Sunday, July 29, 2012

Creating a maths game

As part of the independent research study, our boy has to design a game. Over a full day learning journey, they learnt more about game mechanisms, techniques and steps in designing their games. Their homework is to prototype the game and play test with family and friends.

Last Friday evening, we brainstormed on the game title and general rules of the games. We decided on the game components to make- a game board & cards. We started the project on Saturday evening, cutting cardboards, deciding where to place plus and minus signs. Along the way, we made adjustments to the placement of the signs so that meaningful addition and subtraction sentences can be made.

Generally, his game, Number City, goes like this- Each player draws 8 cards and start to create maths sentences with each turn until he finishes his cards. To add challenges, we designed special cards eg. Swap, draw 2, exchange, to spice up the game. He has not decided whether to use a "magic" card to clear the board totally and start from an empty board.

In play testing, we subjected the game to different scenarios that will never been known if it remains in concept. He learnt how to explain his game creation with rules he set and answer questions on decisions he made. Tough for a P1 but it is indeed a learning journey, for both mother & son.

Tuesday, July 24, 2012

Raising Independent Kids

Completing a task for a child is usually faster than waiting for the child to explore through trial and error. It takes time for a toddler to self-feed and toilet train. Along the journey, there will be messes to clear and frustrations. Many parents will give in and wait for the child to be "ready" before retrying.

My children are taken care by their grandparents when I'm at work. There are different ground rules set at the 2 households. MIL tends to give in and feed the child even if the child is ready is self-feed. Her reason being she will rather feed the child than clearing the mess that will be left on the table and floor as she has housework piling up.

When we pick our children home after work and over weekends, we adopt the DIY approach at home. If the child doesn't keep their toys, the mess will be left at it is or thrown away after a few warnings. I'll rather live with the mess than having irresponsible children.

Children adapt to different situations quickly. They are ready to be independent when given the chance. Given the time and space, the child can learn at their own pace. Failure is part & parcel of growing up. Observing how my children behave under different caregivers, I can see how the environment can mould the future of a child.

Monday, July 23, 2012

Daily Reports

I work long hours but make it a point to talk to my children everyday, 1 to 1, eye to eye, for at least 5 min, unless they are asleep by the time I reach home. My children know that mummy is interested to know what they learnt in school and the daily tidbits of their classroom activities.

It is usually easier to dish out juicy stuffs from mei. You see, she's the class monitress calibre- helpful otherwise busybody. She will tell me who has been naughty and talkative, how many times can her friend bounce the ball and who fell down/ vomitted/ made teacher angry etc. After the daily reporting, I'll prompt her to tell me a new word she learnt (Chinese or English) or new song she sang. If she forgot the lyrics or melody, she will pay more attention in class the next day and complete the song the same evening.
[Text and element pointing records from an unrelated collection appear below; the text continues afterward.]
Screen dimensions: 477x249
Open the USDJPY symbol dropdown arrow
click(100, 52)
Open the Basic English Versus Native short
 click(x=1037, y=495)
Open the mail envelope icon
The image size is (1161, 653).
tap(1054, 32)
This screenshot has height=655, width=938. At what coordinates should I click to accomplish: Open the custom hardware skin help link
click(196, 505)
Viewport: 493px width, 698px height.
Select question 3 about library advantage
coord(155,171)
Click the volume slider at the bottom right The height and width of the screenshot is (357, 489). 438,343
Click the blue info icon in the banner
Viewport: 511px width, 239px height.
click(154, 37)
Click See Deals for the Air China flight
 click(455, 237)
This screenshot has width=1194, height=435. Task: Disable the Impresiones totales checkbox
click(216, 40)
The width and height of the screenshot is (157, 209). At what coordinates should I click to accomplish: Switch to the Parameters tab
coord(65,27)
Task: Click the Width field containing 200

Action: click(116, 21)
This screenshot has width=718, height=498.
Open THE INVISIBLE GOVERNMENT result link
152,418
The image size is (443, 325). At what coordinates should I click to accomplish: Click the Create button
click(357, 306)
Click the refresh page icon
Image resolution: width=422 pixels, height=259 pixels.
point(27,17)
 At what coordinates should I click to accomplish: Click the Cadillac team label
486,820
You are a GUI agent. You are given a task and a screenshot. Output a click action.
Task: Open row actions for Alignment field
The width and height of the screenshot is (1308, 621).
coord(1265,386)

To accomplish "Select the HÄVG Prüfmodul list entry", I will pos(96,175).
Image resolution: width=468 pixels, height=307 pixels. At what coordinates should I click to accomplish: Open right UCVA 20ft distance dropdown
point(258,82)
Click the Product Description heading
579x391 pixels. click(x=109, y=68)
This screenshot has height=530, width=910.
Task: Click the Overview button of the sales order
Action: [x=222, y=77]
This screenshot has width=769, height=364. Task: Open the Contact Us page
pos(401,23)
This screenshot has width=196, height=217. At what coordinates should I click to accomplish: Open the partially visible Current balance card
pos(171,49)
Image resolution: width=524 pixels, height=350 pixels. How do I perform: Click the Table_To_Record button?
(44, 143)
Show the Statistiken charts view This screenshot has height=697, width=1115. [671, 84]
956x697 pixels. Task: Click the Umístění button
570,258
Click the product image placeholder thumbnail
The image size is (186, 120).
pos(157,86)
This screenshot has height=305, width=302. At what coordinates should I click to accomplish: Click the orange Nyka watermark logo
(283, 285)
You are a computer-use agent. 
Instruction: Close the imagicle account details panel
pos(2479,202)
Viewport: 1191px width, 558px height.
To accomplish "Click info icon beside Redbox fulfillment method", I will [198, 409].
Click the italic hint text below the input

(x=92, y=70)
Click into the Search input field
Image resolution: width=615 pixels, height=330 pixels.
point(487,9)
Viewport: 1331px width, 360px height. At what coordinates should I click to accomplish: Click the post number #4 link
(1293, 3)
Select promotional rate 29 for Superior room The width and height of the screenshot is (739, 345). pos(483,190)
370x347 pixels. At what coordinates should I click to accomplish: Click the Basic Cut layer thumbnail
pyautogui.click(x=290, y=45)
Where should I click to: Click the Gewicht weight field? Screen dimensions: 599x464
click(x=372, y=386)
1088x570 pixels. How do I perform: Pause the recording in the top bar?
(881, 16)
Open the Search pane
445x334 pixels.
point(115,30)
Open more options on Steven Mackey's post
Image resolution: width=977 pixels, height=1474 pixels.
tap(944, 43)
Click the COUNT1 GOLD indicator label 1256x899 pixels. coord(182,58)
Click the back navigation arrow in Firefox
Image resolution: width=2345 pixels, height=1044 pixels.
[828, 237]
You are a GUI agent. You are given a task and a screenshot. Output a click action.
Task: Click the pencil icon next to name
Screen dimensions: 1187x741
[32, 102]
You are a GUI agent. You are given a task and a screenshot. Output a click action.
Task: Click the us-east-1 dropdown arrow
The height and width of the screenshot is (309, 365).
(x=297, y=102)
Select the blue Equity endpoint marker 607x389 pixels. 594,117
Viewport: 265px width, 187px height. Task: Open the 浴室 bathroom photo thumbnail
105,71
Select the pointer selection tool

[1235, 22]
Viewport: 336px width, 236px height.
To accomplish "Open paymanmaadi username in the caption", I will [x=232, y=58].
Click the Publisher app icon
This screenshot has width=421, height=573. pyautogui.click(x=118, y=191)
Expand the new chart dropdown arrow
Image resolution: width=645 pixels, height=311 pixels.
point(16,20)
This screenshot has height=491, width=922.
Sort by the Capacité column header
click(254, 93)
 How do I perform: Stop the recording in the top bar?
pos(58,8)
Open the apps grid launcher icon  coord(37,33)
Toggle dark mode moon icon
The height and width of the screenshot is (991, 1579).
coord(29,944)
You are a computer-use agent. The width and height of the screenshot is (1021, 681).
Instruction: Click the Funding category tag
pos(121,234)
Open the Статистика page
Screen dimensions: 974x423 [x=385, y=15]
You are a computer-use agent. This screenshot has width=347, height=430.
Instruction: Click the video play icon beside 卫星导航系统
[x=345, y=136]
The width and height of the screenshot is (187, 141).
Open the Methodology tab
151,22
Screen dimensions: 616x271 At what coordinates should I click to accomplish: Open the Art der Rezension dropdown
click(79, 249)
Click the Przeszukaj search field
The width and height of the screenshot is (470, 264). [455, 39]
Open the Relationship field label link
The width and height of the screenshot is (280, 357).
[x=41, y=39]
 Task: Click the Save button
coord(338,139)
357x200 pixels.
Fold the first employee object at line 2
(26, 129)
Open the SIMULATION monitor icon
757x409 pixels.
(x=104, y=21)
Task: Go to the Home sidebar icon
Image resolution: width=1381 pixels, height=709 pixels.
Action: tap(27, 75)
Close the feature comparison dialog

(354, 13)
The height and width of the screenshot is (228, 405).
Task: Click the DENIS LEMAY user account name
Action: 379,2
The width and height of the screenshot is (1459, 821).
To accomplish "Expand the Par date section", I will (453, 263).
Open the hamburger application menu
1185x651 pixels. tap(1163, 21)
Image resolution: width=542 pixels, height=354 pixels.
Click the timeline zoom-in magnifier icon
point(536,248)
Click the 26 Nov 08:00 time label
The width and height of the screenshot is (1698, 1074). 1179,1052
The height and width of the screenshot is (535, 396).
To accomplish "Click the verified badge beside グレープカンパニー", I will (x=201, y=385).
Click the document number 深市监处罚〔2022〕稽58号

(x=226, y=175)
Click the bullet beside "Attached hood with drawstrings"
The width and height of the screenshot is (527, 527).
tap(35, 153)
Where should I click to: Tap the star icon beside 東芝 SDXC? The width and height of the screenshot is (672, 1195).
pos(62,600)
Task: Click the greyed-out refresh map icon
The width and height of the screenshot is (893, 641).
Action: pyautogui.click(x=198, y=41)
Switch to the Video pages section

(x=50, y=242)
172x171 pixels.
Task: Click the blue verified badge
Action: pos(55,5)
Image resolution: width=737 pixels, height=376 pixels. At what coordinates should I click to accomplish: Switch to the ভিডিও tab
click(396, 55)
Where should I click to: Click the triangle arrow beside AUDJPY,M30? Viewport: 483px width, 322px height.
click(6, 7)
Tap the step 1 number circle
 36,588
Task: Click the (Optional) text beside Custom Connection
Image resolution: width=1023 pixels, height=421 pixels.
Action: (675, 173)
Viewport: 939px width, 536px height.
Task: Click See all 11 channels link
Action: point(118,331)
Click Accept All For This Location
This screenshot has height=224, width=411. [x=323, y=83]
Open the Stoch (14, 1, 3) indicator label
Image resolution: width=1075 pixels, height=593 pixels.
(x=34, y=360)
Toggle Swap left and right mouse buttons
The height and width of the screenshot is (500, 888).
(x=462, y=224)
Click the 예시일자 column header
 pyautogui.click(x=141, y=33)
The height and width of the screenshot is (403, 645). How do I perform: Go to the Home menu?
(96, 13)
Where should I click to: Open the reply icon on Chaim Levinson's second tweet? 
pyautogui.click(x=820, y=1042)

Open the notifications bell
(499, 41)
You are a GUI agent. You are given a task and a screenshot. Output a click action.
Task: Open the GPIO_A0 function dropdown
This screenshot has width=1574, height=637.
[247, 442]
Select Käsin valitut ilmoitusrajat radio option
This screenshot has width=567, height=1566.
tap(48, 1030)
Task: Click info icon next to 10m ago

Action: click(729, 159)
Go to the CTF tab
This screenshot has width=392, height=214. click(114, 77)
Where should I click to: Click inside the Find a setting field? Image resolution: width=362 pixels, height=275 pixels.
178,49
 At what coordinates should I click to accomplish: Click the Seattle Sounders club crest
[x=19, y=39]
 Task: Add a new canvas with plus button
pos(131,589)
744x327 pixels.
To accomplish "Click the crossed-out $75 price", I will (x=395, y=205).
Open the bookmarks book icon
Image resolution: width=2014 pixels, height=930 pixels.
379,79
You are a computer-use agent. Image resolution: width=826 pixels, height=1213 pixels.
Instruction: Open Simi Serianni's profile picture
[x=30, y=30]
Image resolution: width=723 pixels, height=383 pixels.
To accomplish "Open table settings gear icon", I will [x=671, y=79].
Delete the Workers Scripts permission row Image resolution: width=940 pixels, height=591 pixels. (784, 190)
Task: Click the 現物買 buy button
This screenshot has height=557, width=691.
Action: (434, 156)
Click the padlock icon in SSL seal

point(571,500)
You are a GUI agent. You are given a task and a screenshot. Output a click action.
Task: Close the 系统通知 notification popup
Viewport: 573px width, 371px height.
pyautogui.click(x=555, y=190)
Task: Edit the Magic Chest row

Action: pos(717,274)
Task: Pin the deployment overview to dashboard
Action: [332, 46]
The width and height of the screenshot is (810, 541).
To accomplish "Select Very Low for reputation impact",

For gorgor, he will reply that nothing unusual happened. Instead he will tell me how much he spend at each stall during tea break and lunch, how much chilli he added in his laksa and about catching and monkey bar he played in school. Recently, he has been selected to join the school art CCA. But he's still reluctant to share more even though he was excited to go for the CCA after class. I have to nudge him and persuade him by telling him mummy didn't have a chance to join school art CCA (then called ECA) during my school days (which is true). Slowly, he opened up and told me about the Popsicle group project they have done for the 1st session.

The idea behind this activity is simple. Mummy no longer have time (& energy) to prepare materials for crafts everyday. By replacing with a simple conversation, I kill 2 birds with 1 stone by getting 1st hand information of what they did in school and they get a chance to practice their reporting skills by verbalizing their thoughts.

That's our daily bonding activity, what's yours?